Given problem »
Pull out each line of the listing below that contains the string "icon". Case matters, so a line counts only if its capitalization matches.

Data excerpts »

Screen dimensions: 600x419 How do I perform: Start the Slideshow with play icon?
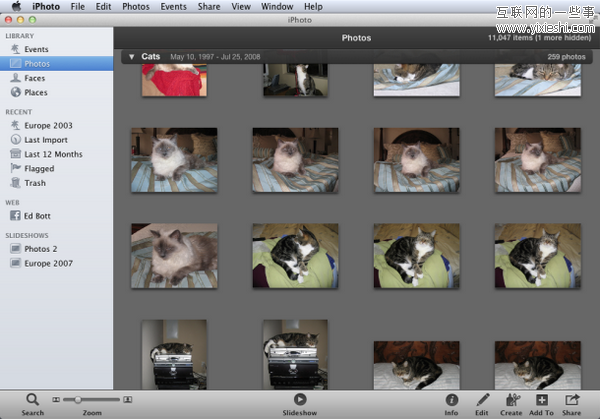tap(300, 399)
==
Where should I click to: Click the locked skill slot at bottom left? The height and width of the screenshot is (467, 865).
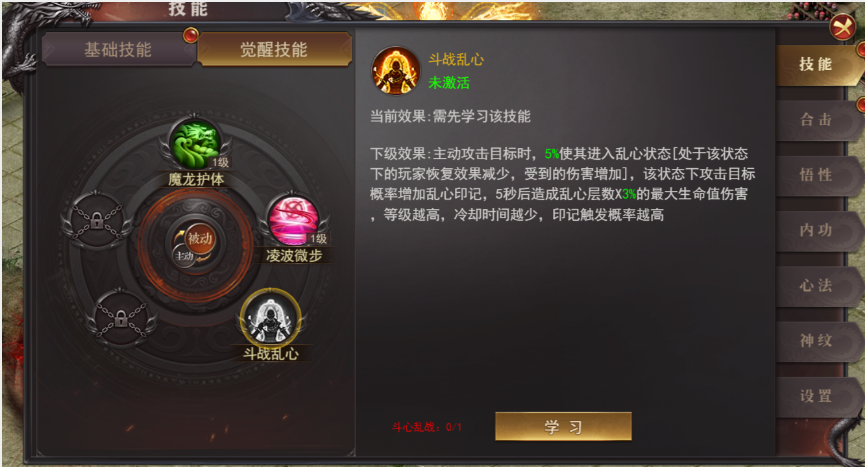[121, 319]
--
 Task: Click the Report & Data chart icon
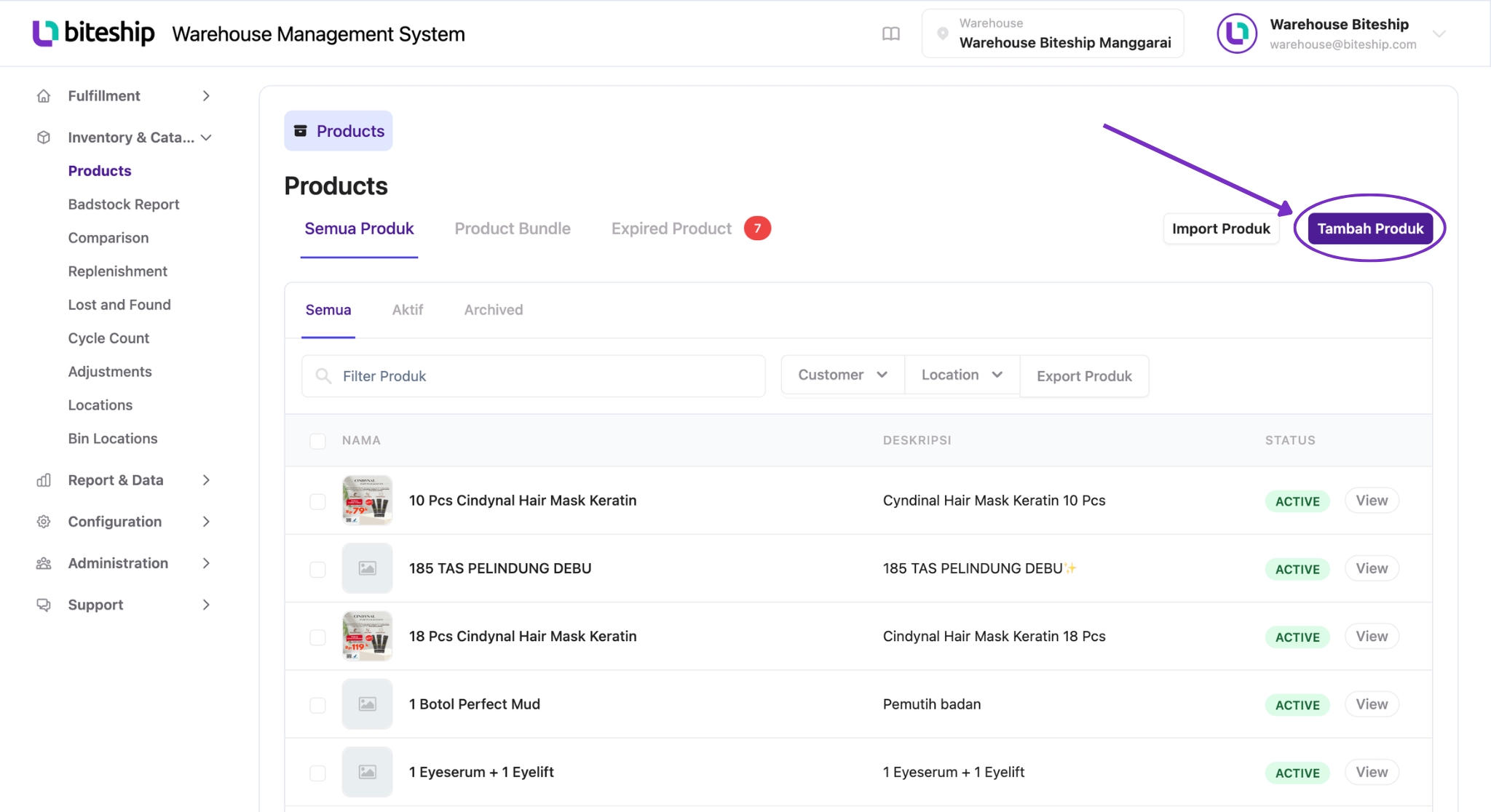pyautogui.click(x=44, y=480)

Output for this exercise »
Screen dimensions: 600x419 How do I perform: Start the Slideshow with play icon?
 Task: Click the Report & Data chart icon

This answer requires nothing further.